Text excerpt:
Details
- Artist
- The Elected
- Album
- Me First
- Label
- Sub Pop
- Released
- February 03, 2004
Review
Certainly, we are amidst a neo-folk revival period. I don't have to prove it, or name drop a stacked paragraph of such groups: Iron & Wine, Wilco, Sufjan Stevens, Holowpaw, and hmmm... The Fruit Bats. The debut release by The Elected, a parallel project of Rilo Kiley's Blake Sennett, titled Me First was recently made available by none other than Sub Pop Records. Which is responsible for a majority of the county/folk-pop that's tapping its' foot throughout Americana these days.
Of course, no folk-influenced or alt-country album would be complete, by today's standards, without using the modern age's innovations of the laptop at some point, and The Elected don't disappoint. Meaning that Me First is by no means purely a recycled folk-pop album. I'm hearing samples, lap steel, electronic augmentation, and the trademark acoustic guitar. These sounds make up the bulk of the melodic foreplay while a blast of ambience and swirling guitars back-up the fragile vocals. Sennett's tendency is to write country/folk songs with wide swirling pop arrangements while breathing out stories of romance and past memories.

Given material:

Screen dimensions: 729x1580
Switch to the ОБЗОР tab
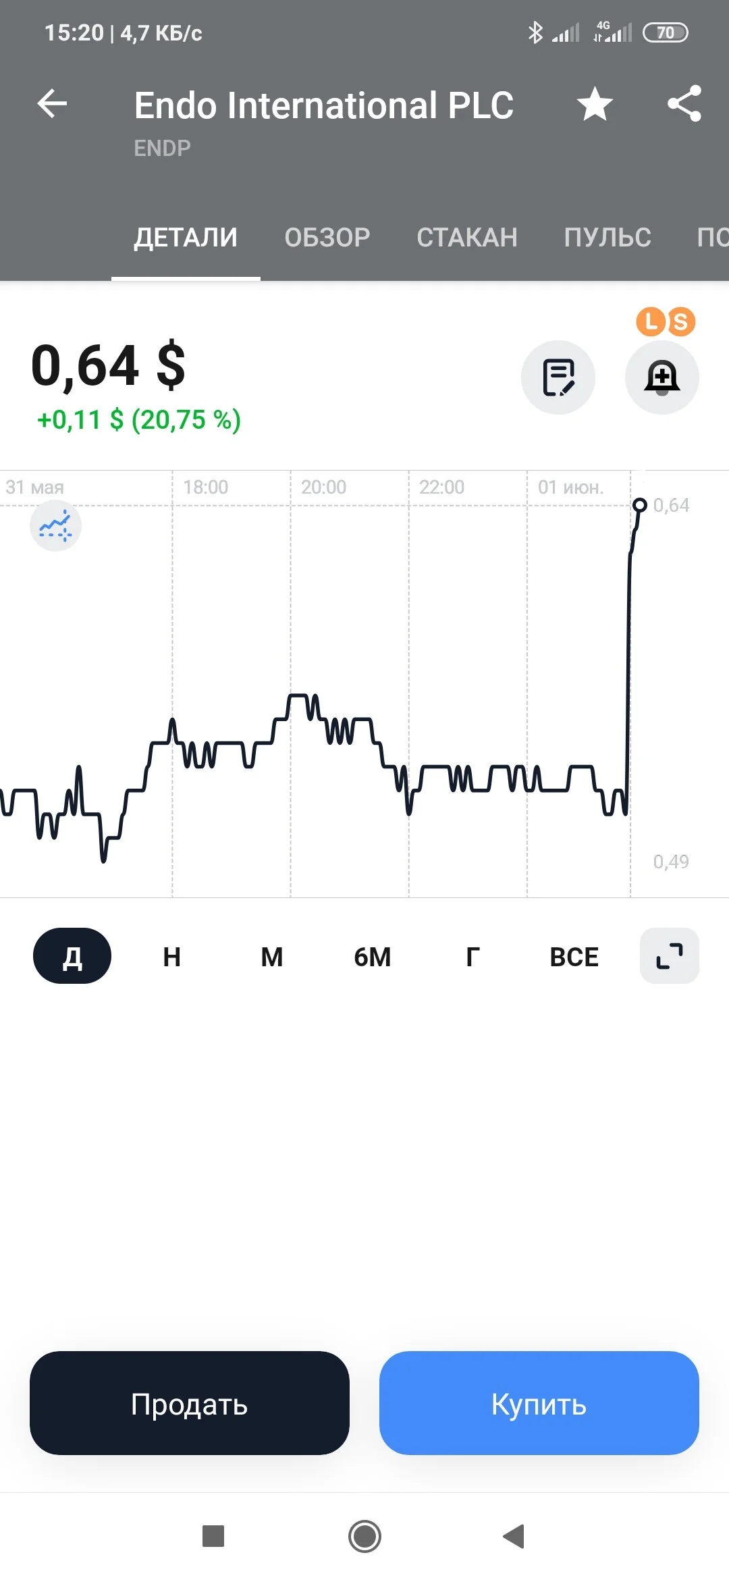coord(327,238)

Required task: Give a two-sentence summary of the album review.

Response: The review places Me First, the debut by The Elected (a parallel project of Rilo Kiley's Blake Sennett), released by Sub Pop on February 3, 2004, within a neo-folk revival. It finds the album more than recycled folk-pop: samples, lap steel, electronic augmentation, and acoustic guitar carry the melodies, while ambience and swirling guitars back fragile vocals, and Sennett writes country/folk songs with wide pop arrangements about romance and past memories.